Off The Ledge At The Sipi

“Are you sure I am strapped safely?” Twice, I asked Robert the instructor about my safety. Should anything go wrong, it will be not because I didn’t take precaution, it will be sheer fate. A genuine accident. I’d die a fearless person who dared to live life and not just go through it. The next group of people to abseil here would do so in my memory. My mind went on and on. Not even prior knowledge from the Google pages I’d earlier pulled about the activity to stay ahead, the assured safety precaution and my mind-generated pep talk would prepare me for the nerves when it was time. In fact, in Robert’s cautionary words: “Your mind will lie you that you’re going to fall.”

2 sides of a climbing rope: one side hooked and fastened onto the carabiners on your waist and the other, although fastened through metallic hooks half-buried in rock, is controlled by one mere mortal. Another human being who should he slack too long, it could all go wrong in a second. I’d never trusted a son of Adam with my life so much. This is not normal, I thought. But I’d come too far to turn back now. Shell had not fuelled a 287 kms journey to the East with the refined, high engine performance V-Power just so I could have half the experience. This had to be finished if not by me, then by the same Jesus who finished it on the cross. So I walked to the ledge…backwards.
BeingEdna

On the first metallic step I put my right foot; and the left after that. “Keep going, you’re doing great Edna,” Robert prodded. Onto the second step I stepped. It was shaky. Panic. Just for a bit until my mind was quick to register that either way my feet were going to be hanging in the air seconds from now. This was it. I let go. Hands in the air, feet loosely on the rock. Liberty. Slowly I was lowered into unknown space, gradually I lost sight of Robert and Fred who was controlling the rope. There was no more rock on which to place my feet. I was on my own now, hanging in the air. I closed my eyes and thought of whether to look up or look down where I was headed. When my mind and I had decided on neither options, I opened my eyes and looked around me.

Before my eyes were the most beautiful surroundings I’ve ever seen. Floating in the air now by what seemed like a force defiant to gravity, it didn’t matter much that I was suspended about 60 meters off the cliff, 40 more to go with just a rope fastened to my waist. Suddenly it didn’t matter that there was no sight of a single human being but me. I wanted to stay here forever. The skies were a special blue; a crystal clear one with little white patches like birds seemingly flapping their wings from high up above. The roaring water cascades of the Sipi seemed to have muted their sound so my senses of sight could be uninterrupted while taking in this magnificence. With only a distant swishing of the water in my ears, it looked like yarns and yarns of pure white cotton rolling out of the rock above me. Behind and beyond, the hills of Kapchorwa seemed to be bowing down to pay their respects and I could swear I saw a rainbow on the horizon. It was, at the risk of sounding cliché, heaven on earth.

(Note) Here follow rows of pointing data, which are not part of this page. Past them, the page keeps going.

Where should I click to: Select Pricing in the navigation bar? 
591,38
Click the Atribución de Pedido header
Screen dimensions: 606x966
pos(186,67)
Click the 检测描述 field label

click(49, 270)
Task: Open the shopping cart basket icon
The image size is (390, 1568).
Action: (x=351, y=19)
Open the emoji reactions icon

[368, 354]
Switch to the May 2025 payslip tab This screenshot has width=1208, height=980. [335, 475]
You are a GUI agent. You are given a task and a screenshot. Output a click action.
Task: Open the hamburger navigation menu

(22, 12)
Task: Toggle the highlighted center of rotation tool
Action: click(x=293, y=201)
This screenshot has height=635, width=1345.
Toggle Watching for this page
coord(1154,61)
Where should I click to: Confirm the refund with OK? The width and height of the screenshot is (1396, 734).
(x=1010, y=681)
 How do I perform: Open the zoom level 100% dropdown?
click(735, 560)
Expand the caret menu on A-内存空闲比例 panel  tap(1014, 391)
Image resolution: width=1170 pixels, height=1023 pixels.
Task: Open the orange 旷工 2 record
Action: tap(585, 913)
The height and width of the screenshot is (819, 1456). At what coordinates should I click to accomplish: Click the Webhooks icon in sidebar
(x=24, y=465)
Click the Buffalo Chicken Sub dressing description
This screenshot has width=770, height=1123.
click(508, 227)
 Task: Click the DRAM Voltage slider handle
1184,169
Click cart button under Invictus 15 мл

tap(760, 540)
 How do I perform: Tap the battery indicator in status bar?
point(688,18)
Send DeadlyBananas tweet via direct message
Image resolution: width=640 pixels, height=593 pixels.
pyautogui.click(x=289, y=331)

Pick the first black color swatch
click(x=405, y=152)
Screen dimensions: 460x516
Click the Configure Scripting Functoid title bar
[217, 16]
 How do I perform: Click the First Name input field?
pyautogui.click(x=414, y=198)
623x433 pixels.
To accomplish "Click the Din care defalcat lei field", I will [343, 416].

A shift in adjustment of the rope holding me up later awakened me from this beautiful dream of reality; and as I got lowered towards the bottom, I began to feel the full force spray of the Sipi. Benjamin, another guide who was there to receive us held my legs, helped me out of the harness and asked how it was. To which I replied, “Amazing, the view is insane!” I was a conquerer. An item had been ticked off my bucket list. It didn’t matter much that I was drenched in water up to the last toe in my Vans sneaker shoes or that I’d now have to shampoo my dreadlocks again. I had won. So when Alex, a 14 year old dutiful boy stepped forward, introduced himself, asked for my name and held my hand to guide me up the hill, I didn’t think to ask how long we’d be going. It was, as I would later learn, 460 meters…uphill.

Up the hill we walked and walked…and walked. Through gardens some of which had women cultivating. Through a small tree forest from which children emerged carrying firewood and literally racing uphill. To a wooden ladder on which Alex took large steps covering two steps in every leap. To a massive rock whose belly had a wide opening capable of sheltering you against a storm for days. Many times when my breathing escalated, I stopped and asked that he slow down, which he did. Sometimes he suggested we rest, during which time we talked about this and that; before continuing uphill. “Your friends are there,” he said signaling ahead and indeed in a distance I could finally see some of the crew at the waiting point. About 10 steps later I thanked Alex and sat heavily on the ground exhausted. In that moment, a strong commiseration with those that had missed this #KoiKoiUg experience crept up from deep inside my heart, for there wouldn’t be any other quite like this one in a lifetime.